[Records from a collection]
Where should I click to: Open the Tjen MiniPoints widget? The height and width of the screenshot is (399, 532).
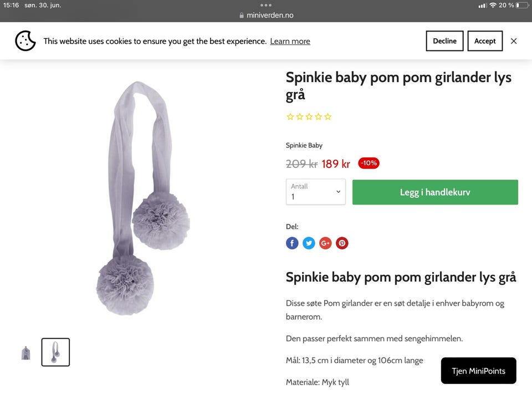[x=478, y=371]
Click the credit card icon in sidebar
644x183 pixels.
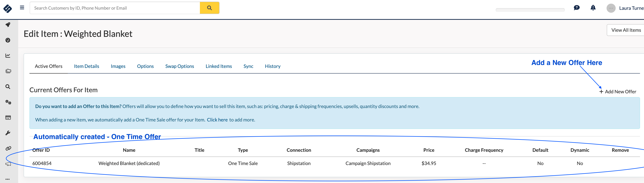tap(8, 118)
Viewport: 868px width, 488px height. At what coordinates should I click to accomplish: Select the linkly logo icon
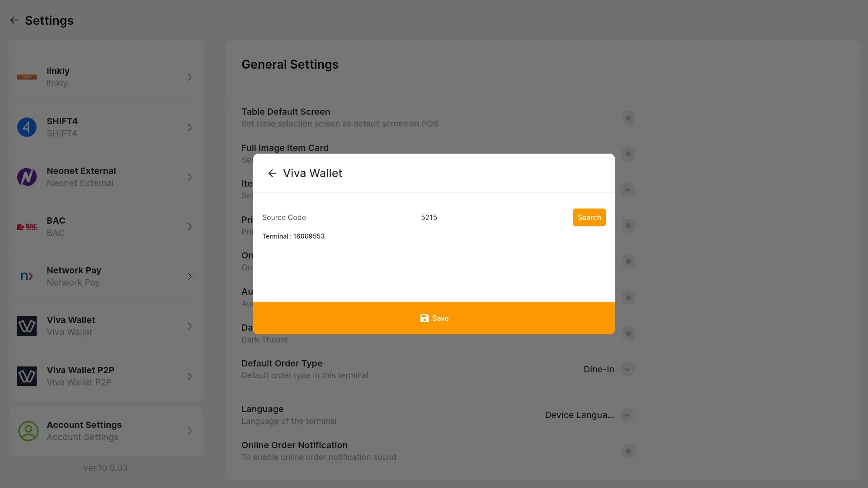27,77
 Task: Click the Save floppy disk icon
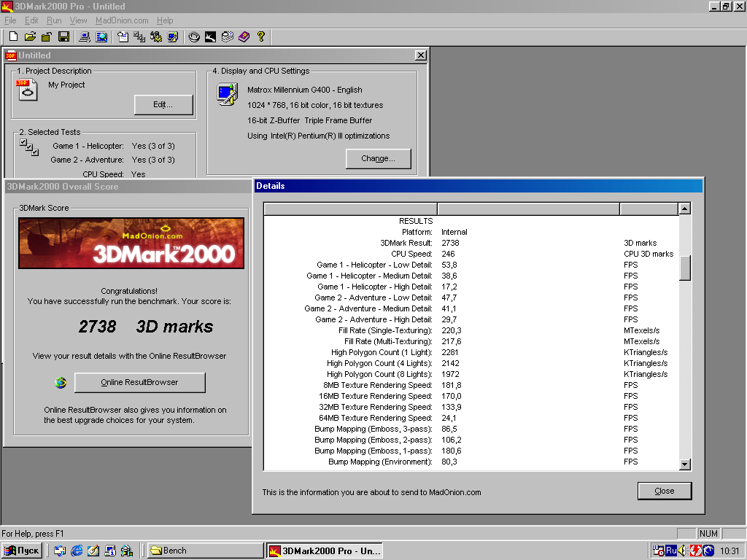63,36
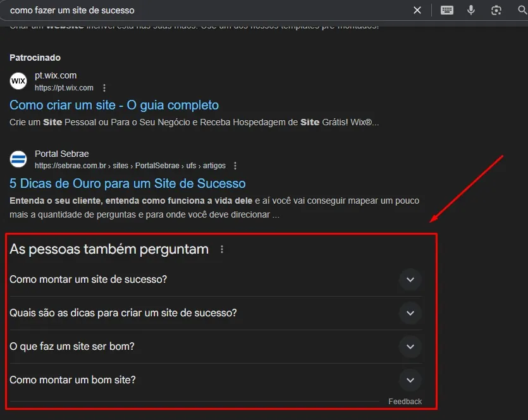Expand question O que faz um site ser bom
Image resolution: width=528 pixels, height=420 pixels.
[x=410, y=347]
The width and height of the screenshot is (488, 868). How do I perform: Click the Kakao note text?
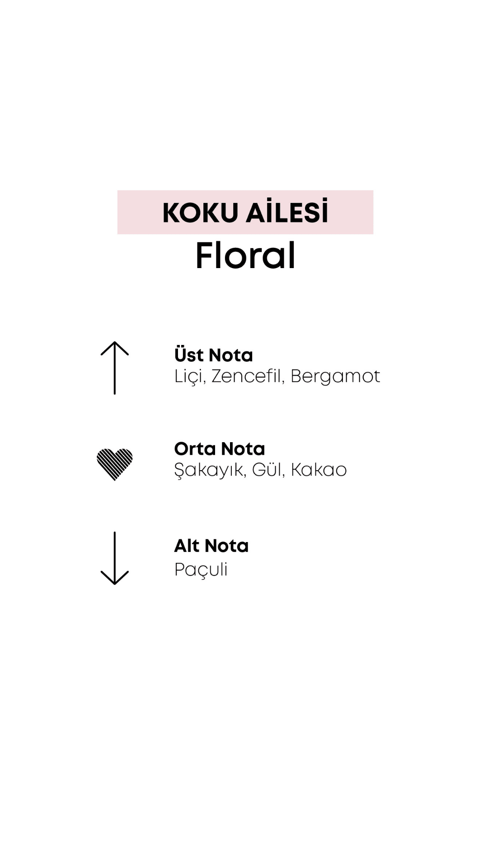point(319,470)
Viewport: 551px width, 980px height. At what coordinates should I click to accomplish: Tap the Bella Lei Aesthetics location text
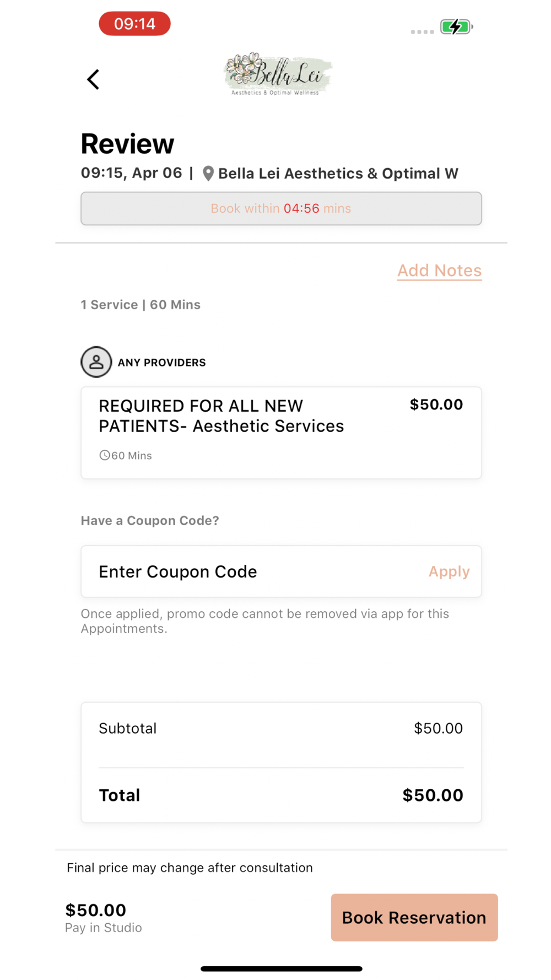[338, 174]
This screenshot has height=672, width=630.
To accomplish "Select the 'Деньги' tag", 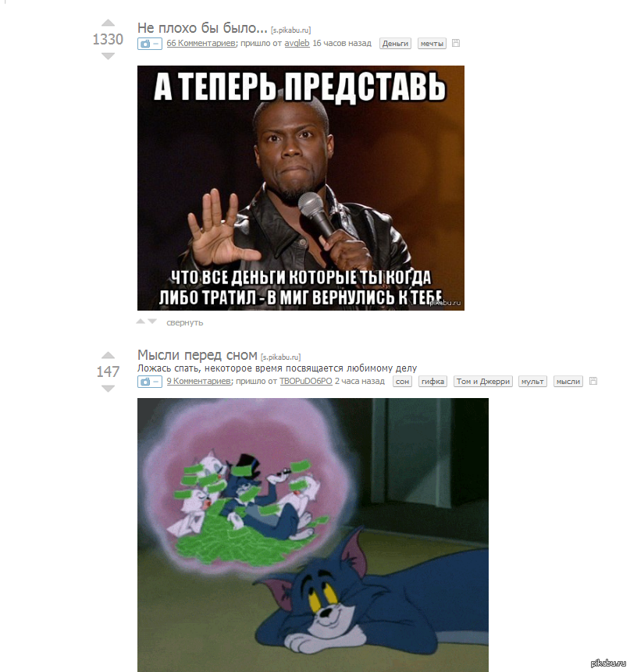I will click(395, 43).
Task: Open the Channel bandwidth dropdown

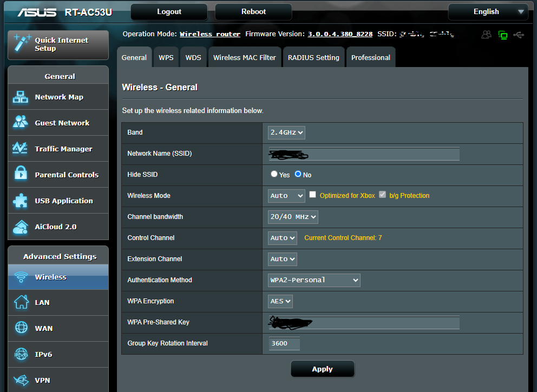Action: coord(293,217)
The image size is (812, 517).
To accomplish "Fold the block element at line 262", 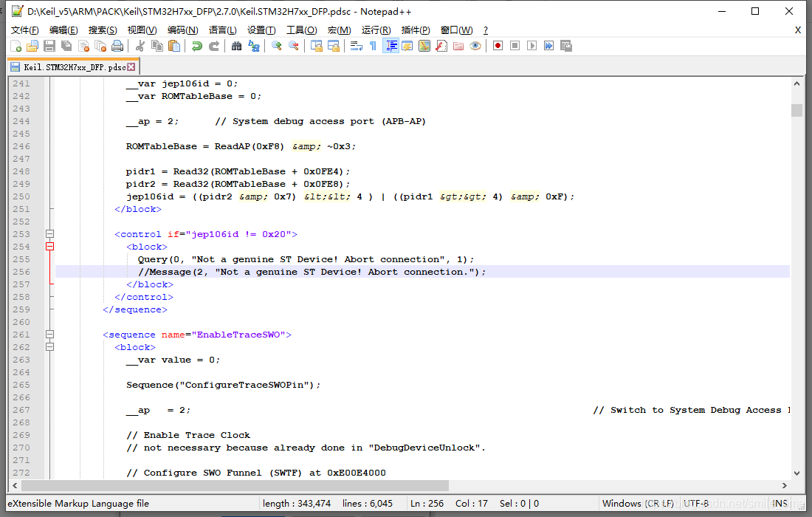I will tap(49, 346).
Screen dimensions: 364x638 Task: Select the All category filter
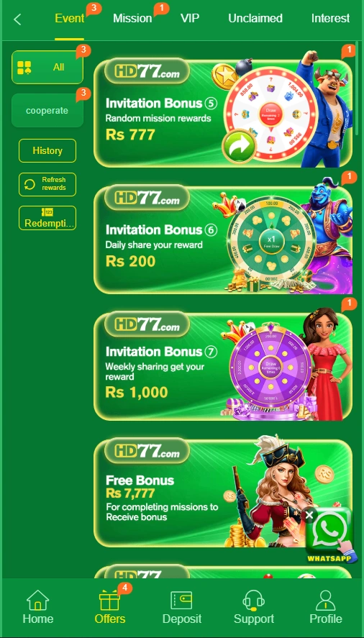[x=47, y=67]
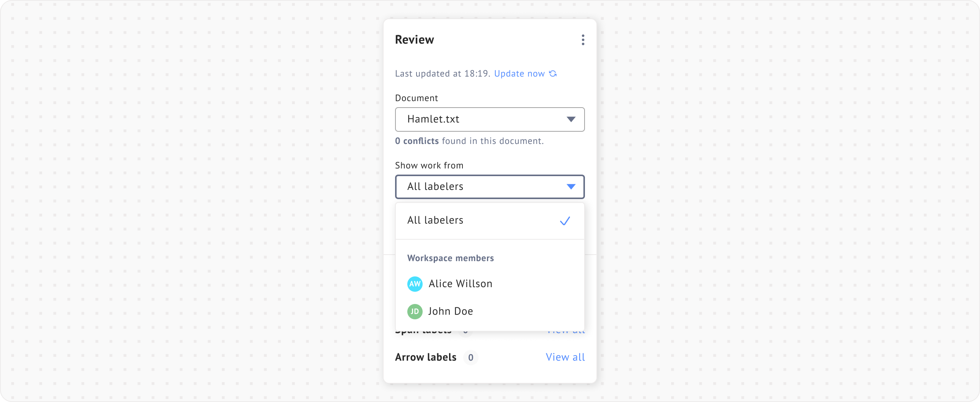Choose John Doe from workspace members
Image resolution: width=980 pixels, height=402 pixels.
click(x=451, y=312)
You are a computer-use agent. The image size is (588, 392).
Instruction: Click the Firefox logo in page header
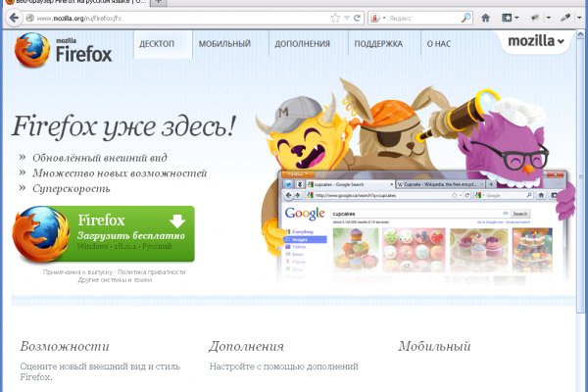click(65, 50)
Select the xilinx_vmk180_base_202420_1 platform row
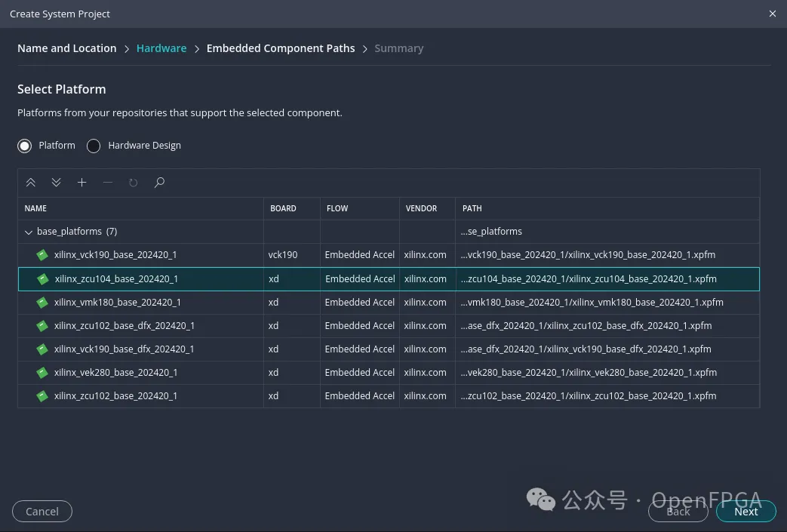787x532 pixels. point(389,302)
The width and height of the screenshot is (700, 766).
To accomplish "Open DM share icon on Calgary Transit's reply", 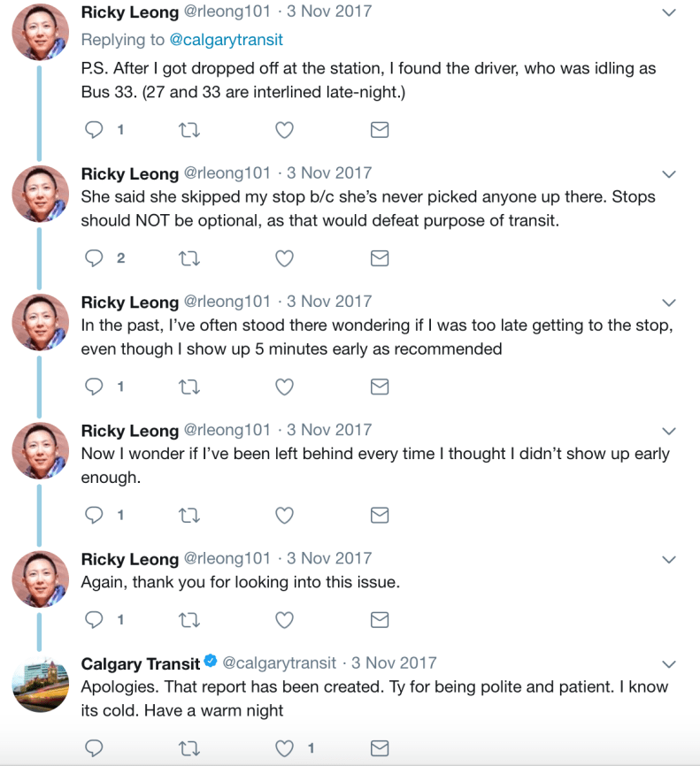I will pyautogui.click(x=379, y=748).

§ **EXERCISE DESCRIPTION**: Give the number of lines containing "size" in the entries, and no other text.

§ **TASK RESPONSE**: 2